- TEXT PROVIDED -

# Puppy won't go for a walk



## gally (Jul 13, 2012)

Have been trying to take our new lab pup 12 weeks for a walk. Will only walk a couple of steps then sits down refusing to go any further. Have tried coaxing him with some treats but to no avail. Loves tearing around the garden and playing there but on an odd occasion when I have managed to get up the path he wants to run back to the gate and the safety of his garden !! Is this the norm ? Is he just scared of the unknown ? Any help would be good would love to take him on a proper walk.


----------



## redginald (Aug 18, 2011)

We had same problem with our dog at 12 weeks, we eventually got him walking but always seemed unsure. We still have problems with his confidence now at 9 mths old, so i won't offer any advice! Somebody will come along and offer help. Good luck !


----------



## Sled dog hotel (Aug 11, 2010)

gally said:


> Have been trying to take our new lab pup 12 weeks for a walk. Will only walk a couple of steps then sits down refusing to go any further. Have tried coaxing him with some treats but to no avail. Loves tearing around the garden and playing there but on an odd occasion when I have managed to get up the path he wants to run back to the gate and the safety of his garden !! Is this the norm ? Is he just scared of the unknown ? Any help would be good would love to take him on a proper walk.


Is it quite busy and noisy where you are? it might be that he is just over awed and uncertain thats often the case when the first go out. Their senses get overloaded and they can literally sit down and freeze. When they wont show an interest in food or treats thats sometimes another sign too, as uncertain or fearful pup/dog wont take food.

There are two things that may help, do you know anyone with a bomb proof friendly calm dog, sometimes that helps if they have a walking buddy they take their cue from them and gain confidence that way. It has to be a completely calm bomb proof dog though, get one thats nervous and unsure and it will just make him even worse.

If he is happy in the car then something else that often works is for first outings to take him somewhere like a park or the woods, where he isnt going to be overloaded with too much noise and everything at once, he should then learn that going out is fun and enjoyable and begin to look forward to it.
As he gains in confidence you can start building up to quiet roads, at quiet times of day where he will only see a few cars, again as he learns to cope, then you can build up to busier roads more traffic and more people and busier areas.

Something that may help is this The Puppy plan its a socialisation plan, at the end of the breeders and early caregivers and the new owner section there is a down load with a plan to follow
The Puppy Plan

Another thing that might not be helping is was he used to walking on a collar and lead or did he just go on one first proper outing? if he did then sometimes its the walking on lead too that does it. You can practice walking on lead in the garden to get him used to collar and lead and practising puppy recalls too which may help with getting him moving, you go to the end of the lead in front of him call him and get him to come to you for a treat. Cheese chicken hotdogs sausage and anything liver based is usually treats they find hard to resist as well.


----------



## Jobeth (May 23, 2010)

I agree with finding another dog to walk with (as well as the other suggestions!) as my yorkie used to refuse to walk if my dog was behind her. If he was in front she would happily walk with him. I think it gave her some confidence. Even now at 6 months she will look behind to check he is still there. He on the other hand couldn't care less if she was there or not!


----------



## dandogman (Dec 19, 2011)

I think you need some tastier treats! Have you tried bits of cheese, chicken and sausage?


----------



## gally (Jul 13, 2012)

- THE REQUEST -
Reproduce the puppy walk thread above word for word, beginning at the words "If he is happy" and stopping after "forward to it.".

- PROVIDED DATA -
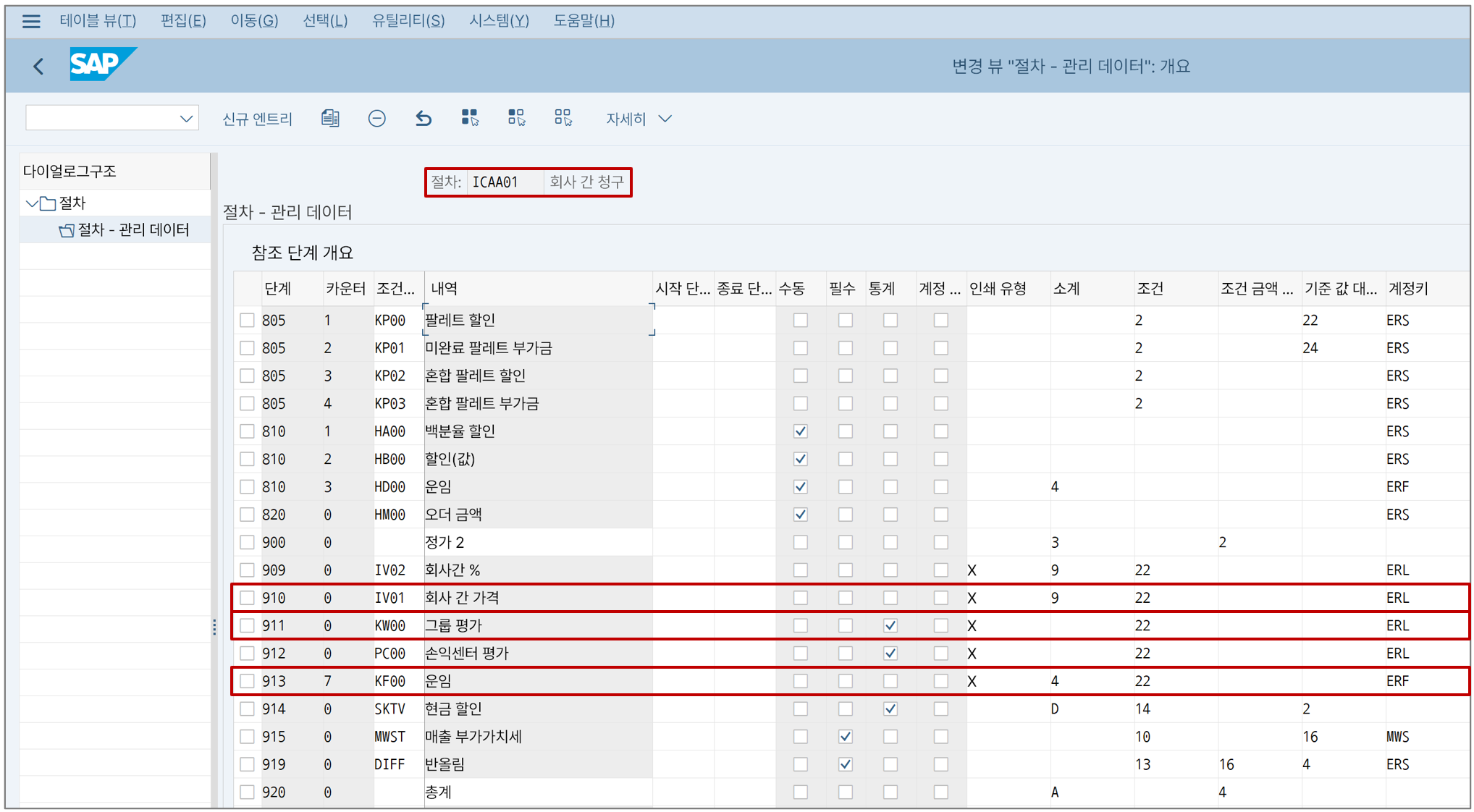Screen dimensions: 1474x812
Task: Click the select all icon
Action: (x=470, y=118)
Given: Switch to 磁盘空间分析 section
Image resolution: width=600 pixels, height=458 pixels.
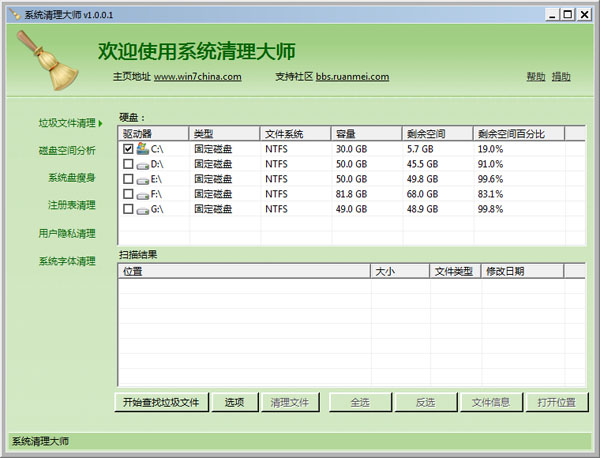Looking at the screenshot, I should (67, 150).
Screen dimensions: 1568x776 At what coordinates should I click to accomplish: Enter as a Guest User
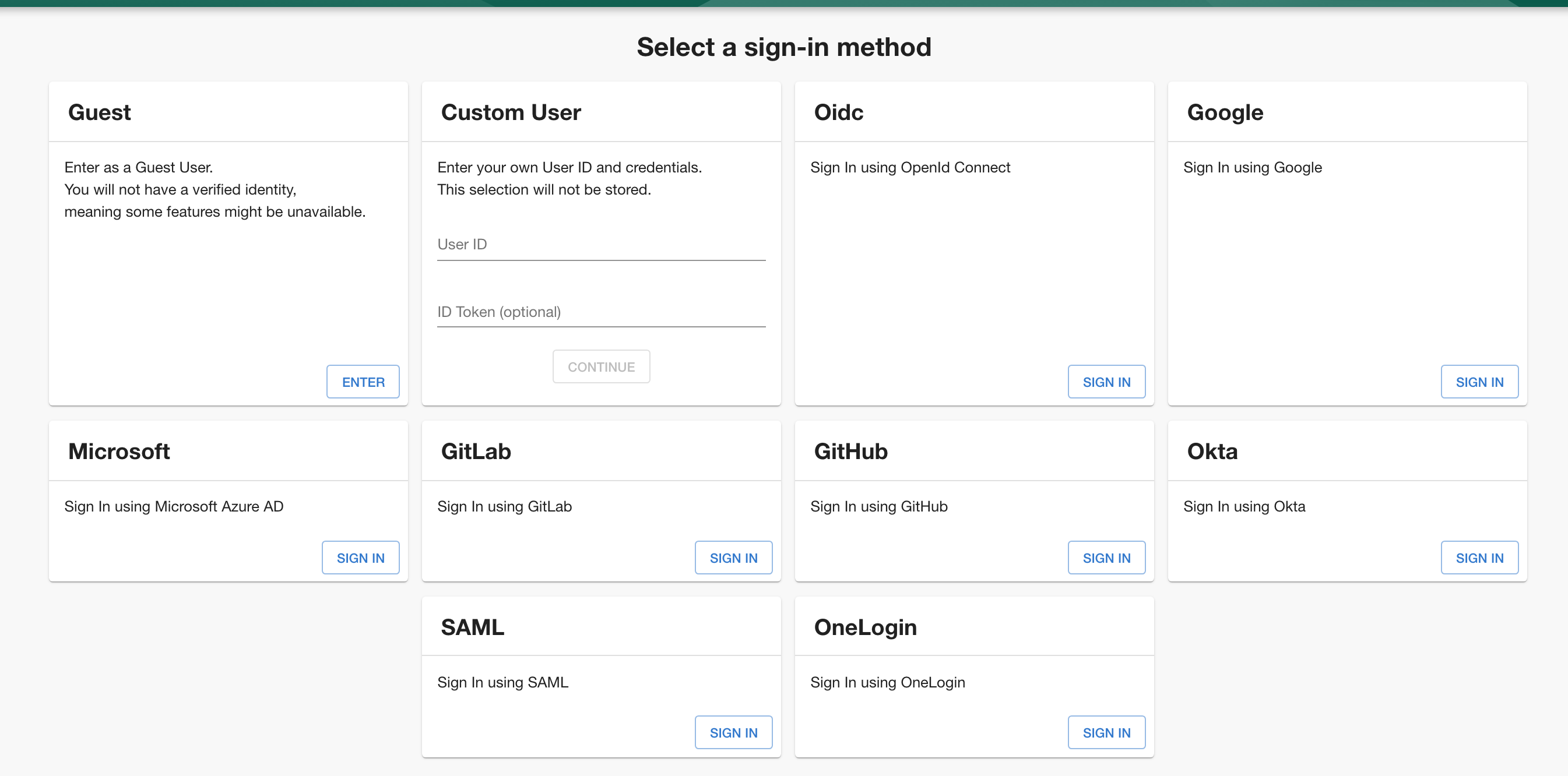362,382
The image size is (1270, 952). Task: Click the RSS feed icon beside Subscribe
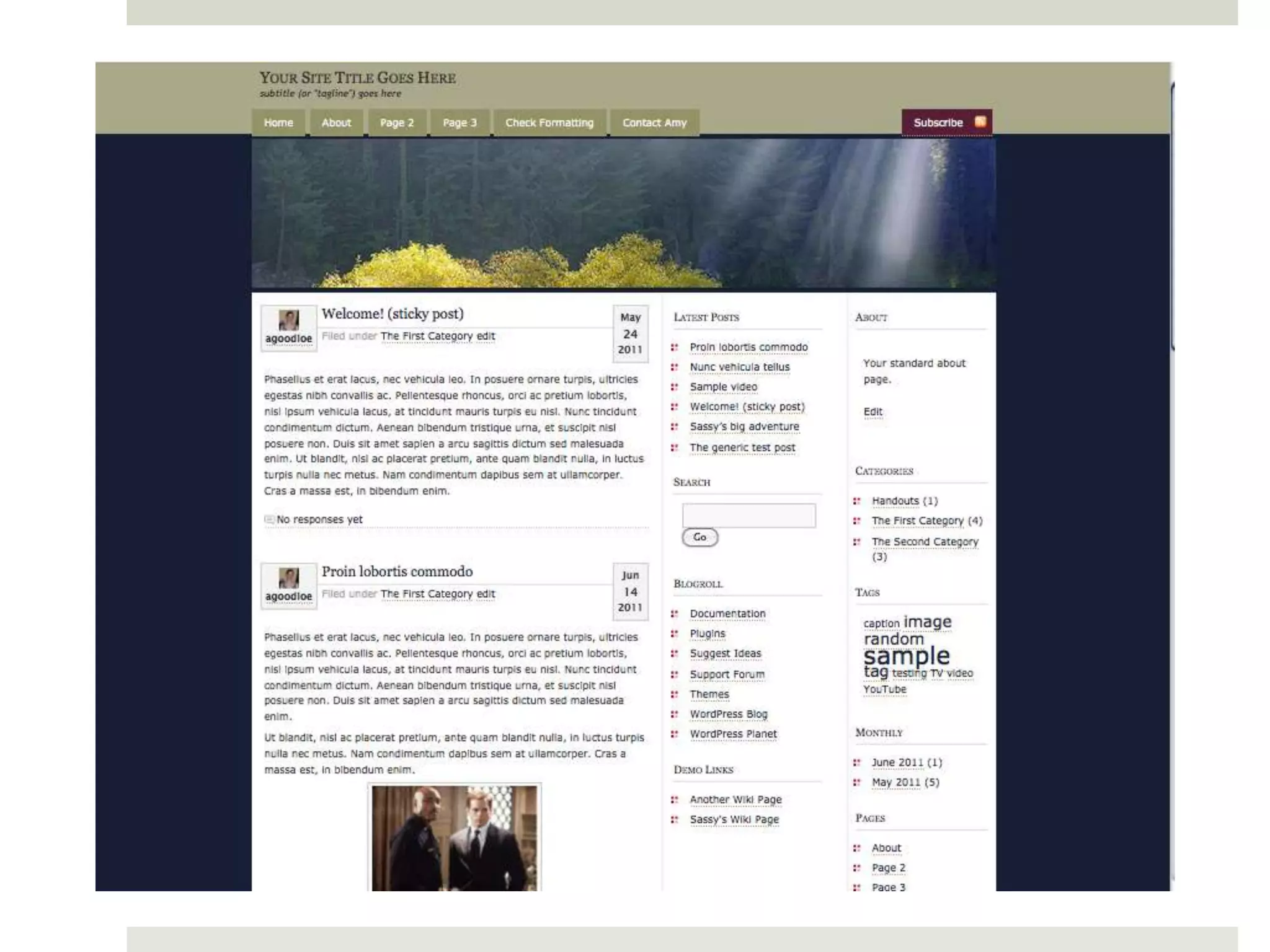980,121
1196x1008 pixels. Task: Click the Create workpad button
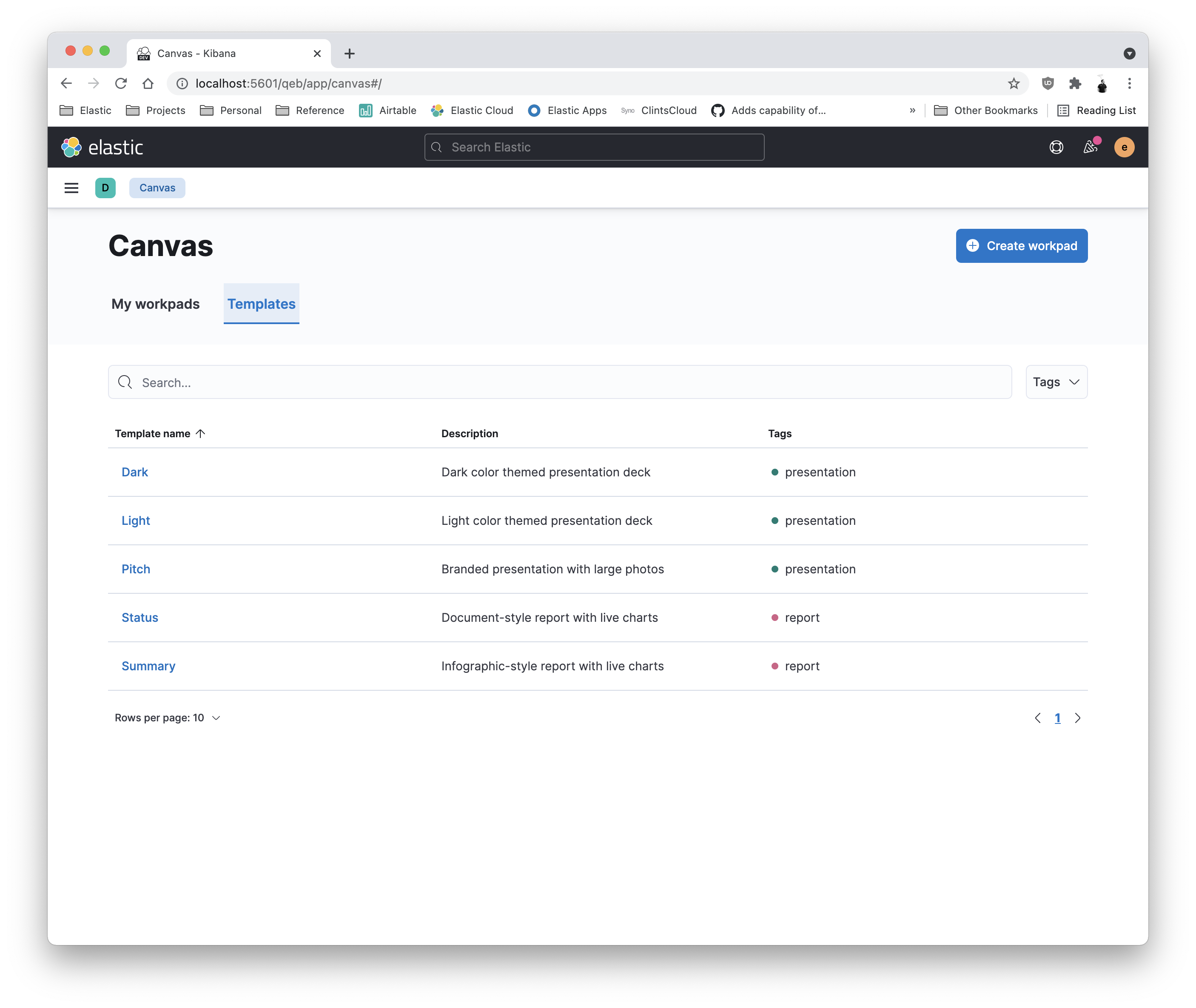(x=1021, y=246)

- SOLUTION TO THE EXERCISE -
If he is happy in the car then something else that often works is for first outings to take him somewhere like a park or the woods, where he isnt going to be overloaded with too much noise and everything at once, he should then learn that going out is fun and enjoyable and begin to look forward to it.